Fetching data from a website using Python

Fetching data from a website using Python - python

I would like to know whether I can use python for fetching data from a website by giving some specific inputs.
I know i should write somewhat code, but here I'm starting from scratch and bit confused, Hope you'll understand..
Explanation:
This is our university website:
http://exam.cusat.ac.in/
I want to click on the First Link through the program which is Given in the Website as,
Download/View Result for B.Tech V Semester November 2016 - Regular Examination
Then the next page has an option to enter the registration number, as I know the register number, I can assign it to a variable.
Here I want to get the results of multiple students, that is the main aim of the program.
eg: The results starting from 12153600 to 12153660 should be retrieved one by one from the website.
The last thing is that if i can get then results the can I convert it into PDF? If possible can I convert all of those results into a single PDF File as different pages?

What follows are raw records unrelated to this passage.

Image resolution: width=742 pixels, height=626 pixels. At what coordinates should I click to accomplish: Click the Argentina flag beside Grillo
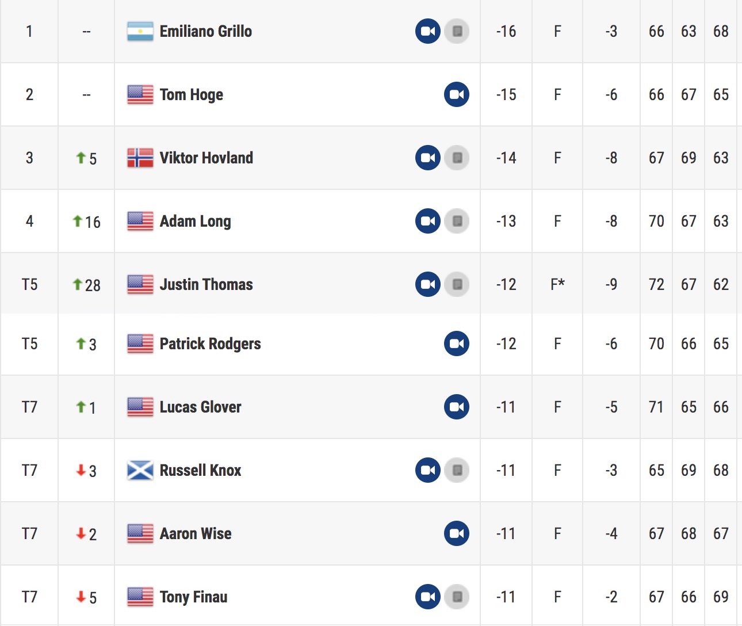140,31
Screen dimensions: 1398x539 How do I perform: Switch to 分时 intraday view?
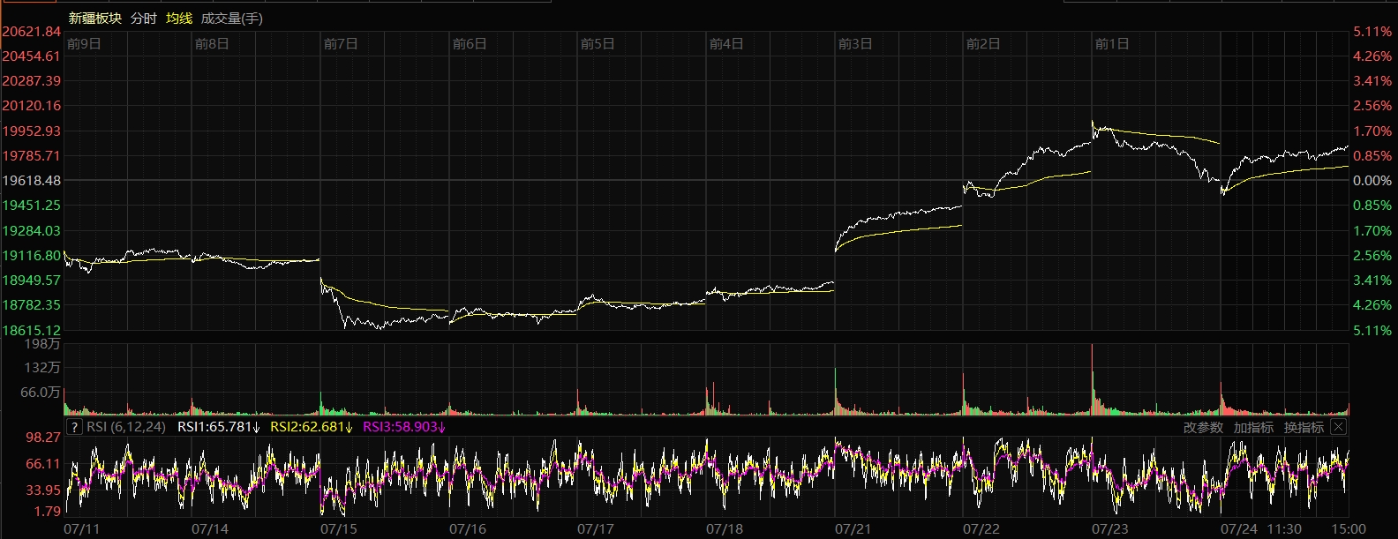[143, 19]
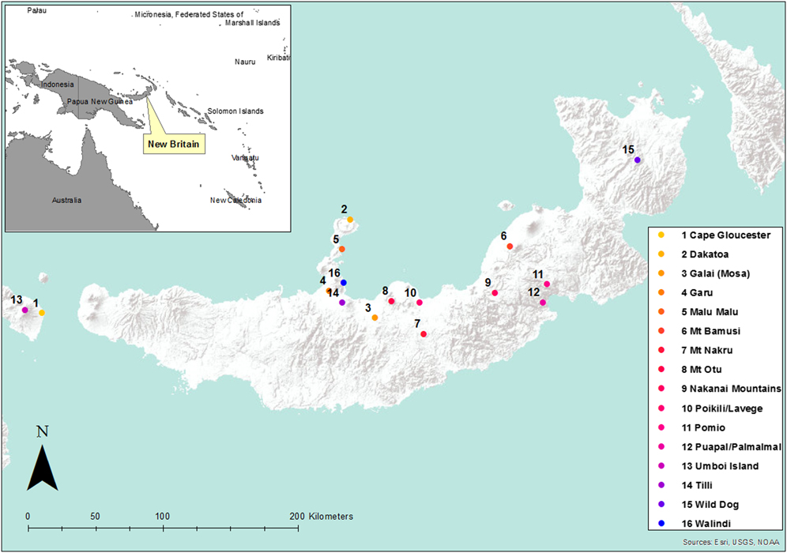This screenshot has width=787, height=553.
Task: Click the yellow New Britain callout label
Action: pyautogui.click(x=172, y=145)
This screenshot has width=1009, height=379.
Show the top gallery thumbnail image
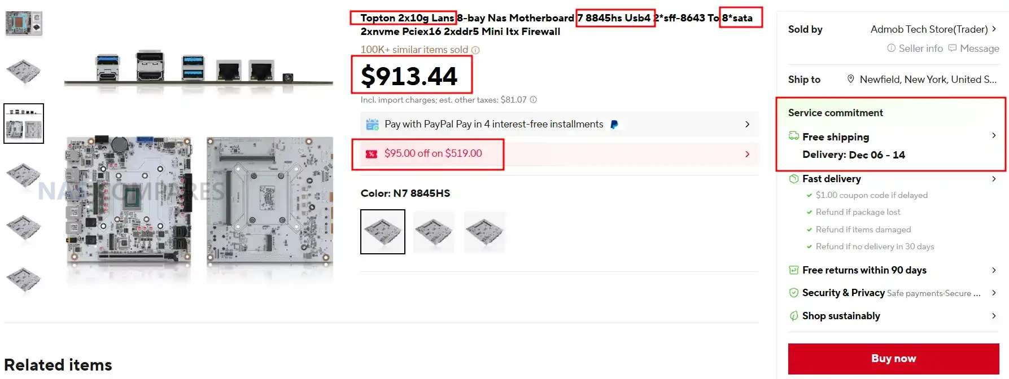(24, 24)
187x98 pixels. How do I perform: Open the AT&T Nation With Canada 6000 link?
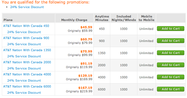pyautogui.click(x=27, y=86)
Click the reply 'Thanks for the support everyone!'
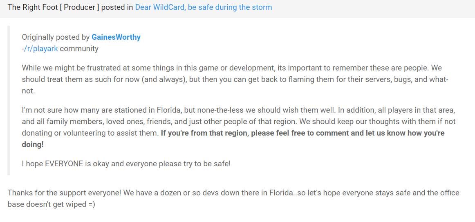The width and height of the screenshot is (475, 222). click(x=233, y=199)
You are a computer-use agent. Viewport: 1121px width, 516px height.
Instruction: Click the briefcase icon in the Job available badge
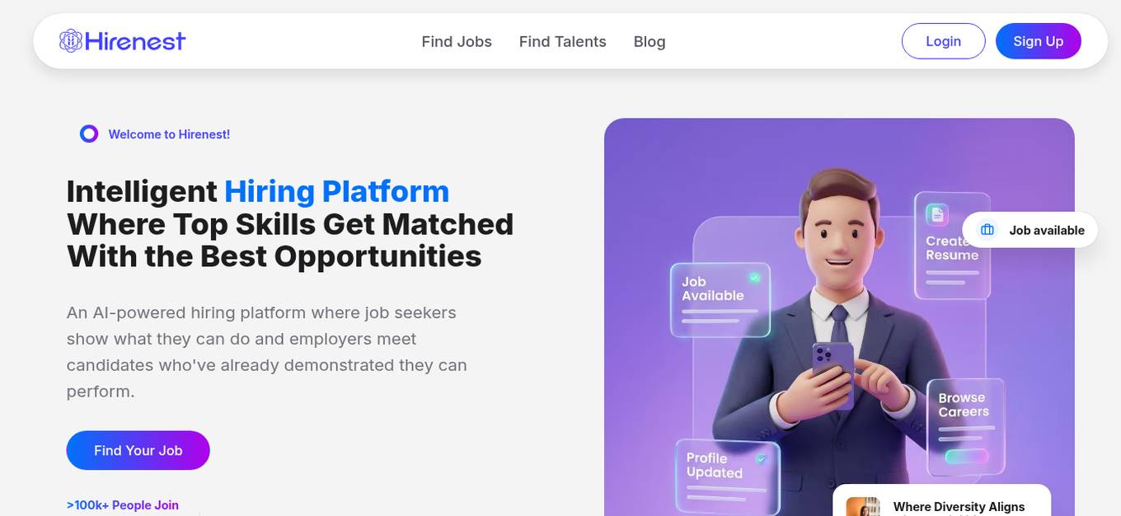coord(987,230)
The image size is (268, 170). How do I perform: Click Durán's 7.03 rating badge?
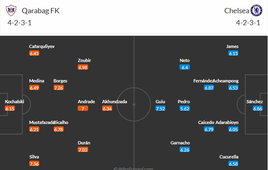point(83,150)

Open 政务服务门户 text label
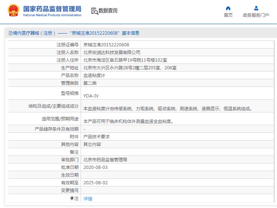(256, 15)
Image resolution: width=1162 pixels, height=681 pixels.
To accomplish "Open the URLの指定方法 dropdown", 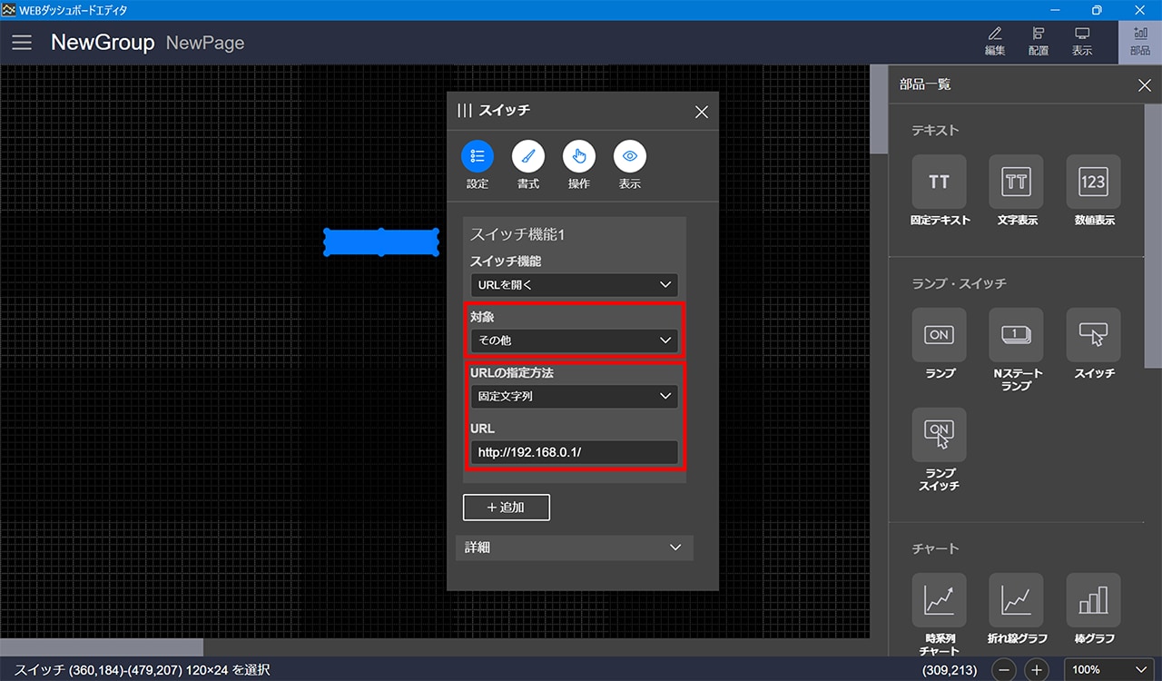I will coord(574,396).
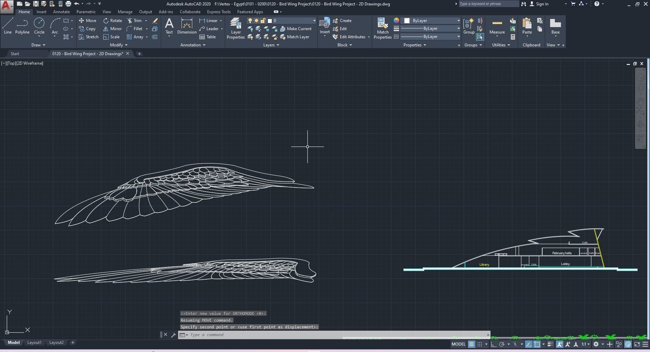The image size is (650, 352).
Task: Click the Rotate tool icon
Action: (x=106, y=21)
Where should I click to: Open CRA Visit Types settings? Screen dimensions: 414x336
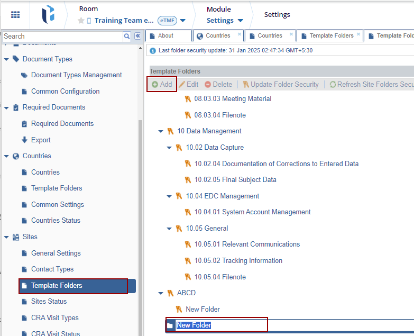tap(54, 318)
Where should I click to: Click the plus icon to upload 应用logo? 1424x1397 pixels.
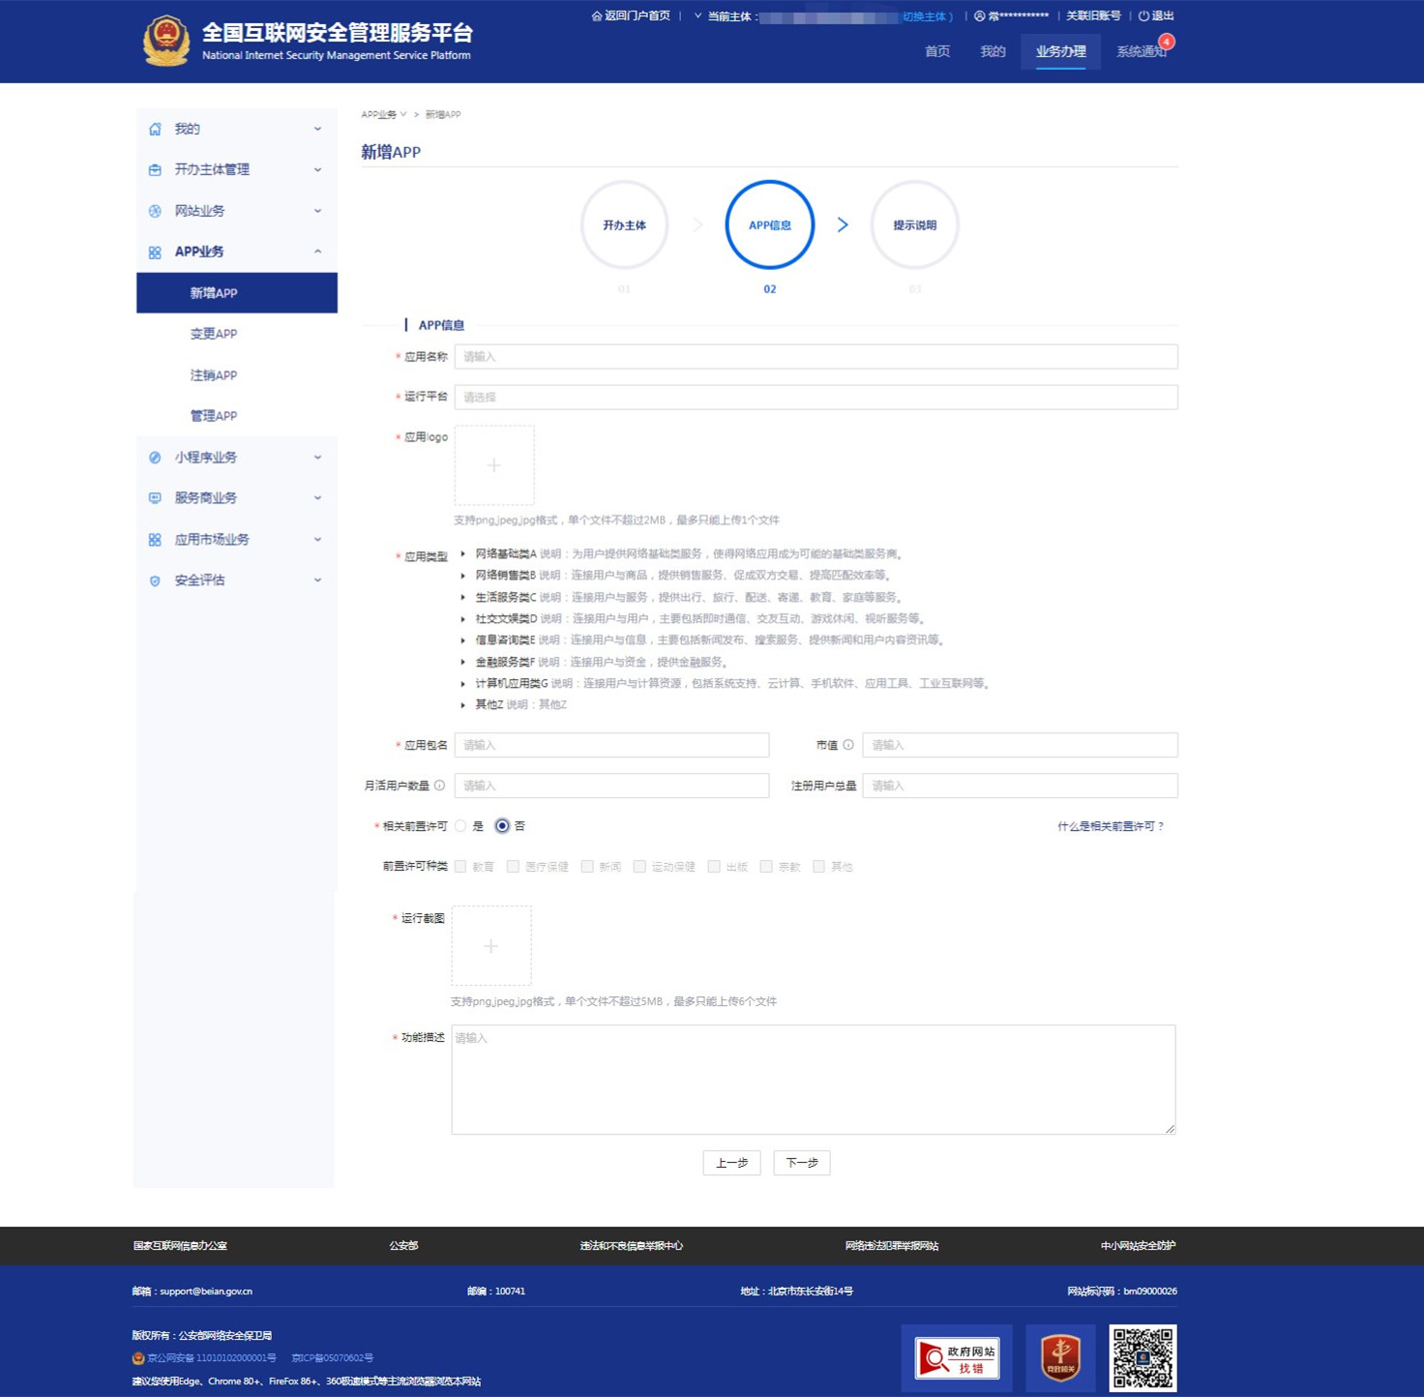click(x=494, y=465)
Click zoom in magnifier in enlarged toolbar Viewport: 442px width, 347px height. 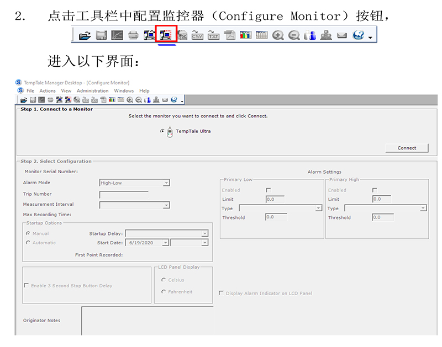(x=278, y=35)
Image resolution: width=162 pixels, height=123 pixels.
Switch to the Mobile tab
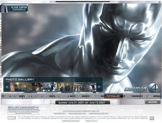click(132, 96)
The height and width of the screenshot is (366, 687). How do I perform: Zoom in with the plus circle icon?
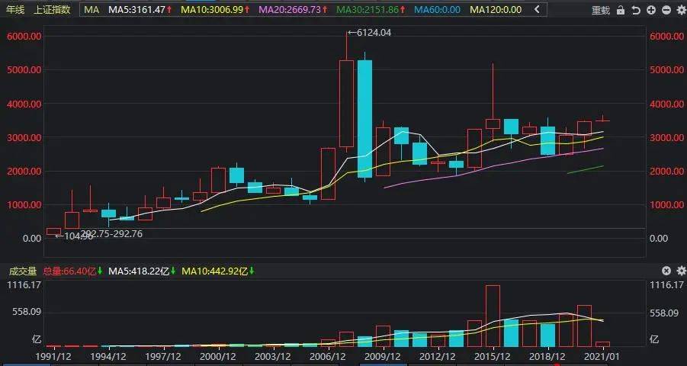click(651, 10)
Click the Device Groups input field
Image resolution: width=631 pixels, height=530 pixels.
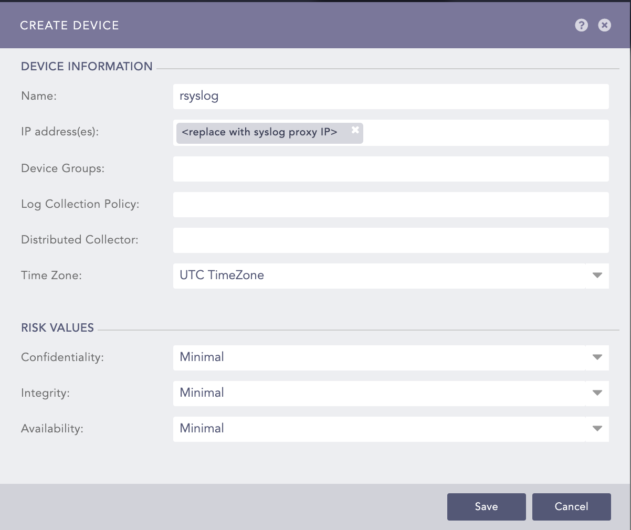[391, 169]
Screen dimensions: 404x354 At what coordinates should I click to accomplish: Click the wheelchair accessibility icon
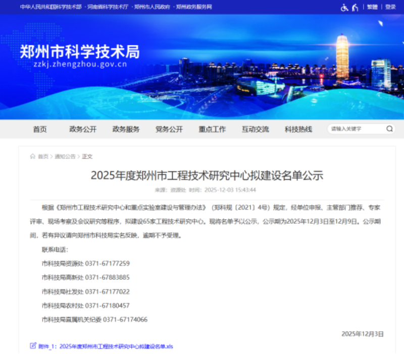click(344, 7)
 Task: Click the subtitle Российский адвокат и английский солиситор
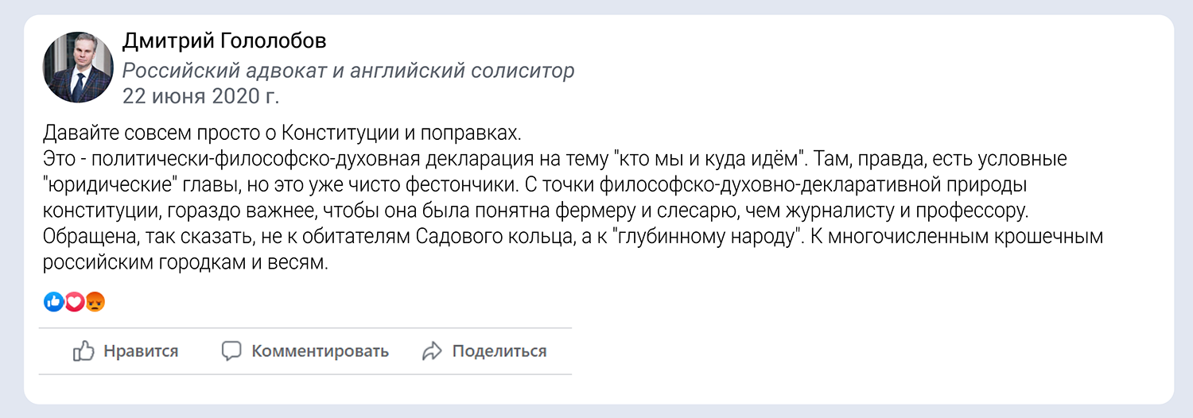tap(348, 70)
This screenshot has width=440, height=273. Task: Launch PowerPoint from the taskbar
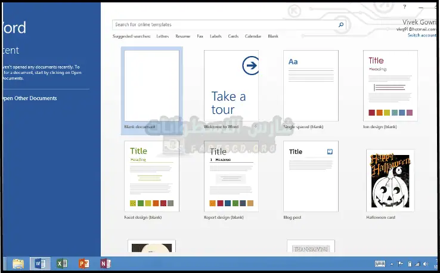83,263
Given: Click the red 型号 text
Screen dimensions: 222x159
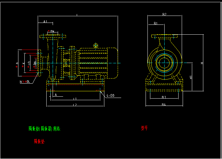Looking at the screenshot, I should pos(145,128).
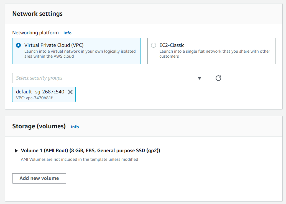Refresh the security groups list

tap(218, 78)
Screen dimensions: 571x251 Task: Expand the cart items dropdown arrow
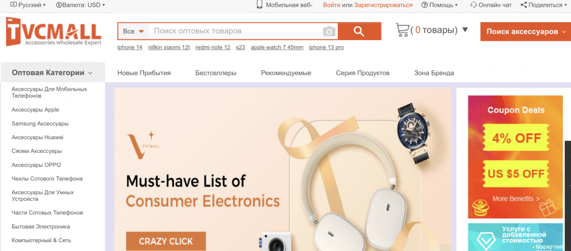tap(465, 30)
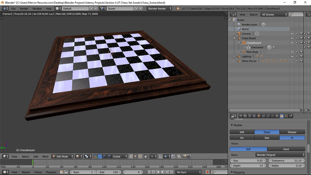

These are my observations with the site:
The site uses form to display the result of the student
Form url is http://exam.cusat.ac.in/erp5/cusat/CUSAT-RESULT/Result_Declaration/display_sup_result
Form method is POST
Data passed to url are regno,deg_name,semester,year,result_type
so you need to raise post request to the url with the above mentioned parameters.You can do that in simple python and requests.
import requests # to make requests.
import pdfkit # for saving as pdf
url="http://exam.cusat.ac.in/erp5/cusat/CUSAT-RESULT/Result_Declaration/display_sup_result" #form url
pdfs=[]
payload={ "deg_name":"B.Tech", "semester":"5", "month":"November", "year":"2016", "result_type":"Regular" }
option={'quiet': ''}
for i in range(12153600,12153660+1):
payload.update({"regno":str(i)})
response=requests.post(url,data=payload)
pdfkit.from_string(response.content,str(i)+".pdf",options=option) #saves to 12153600.pdf - 12153660.pdf files
open("result_"+str(i)+".html","w").write(response.content) #This will save results from roll no 12153600 - 12153660 in result_rollno.html files.
This creates 60 seperate pdf files.
To save the response as pdf files you can use pdfkit
refer this for installation, this for tutorial. I want you to go through the pdf saving part as hands on. So I'm skipping saving as pdf part. If you find it difficult there are no of packages to save data as pdf in python which you can google. I prefer this because this accepts a list as inputs/files so you can add all the responses to a list and use this to create a single pdf file.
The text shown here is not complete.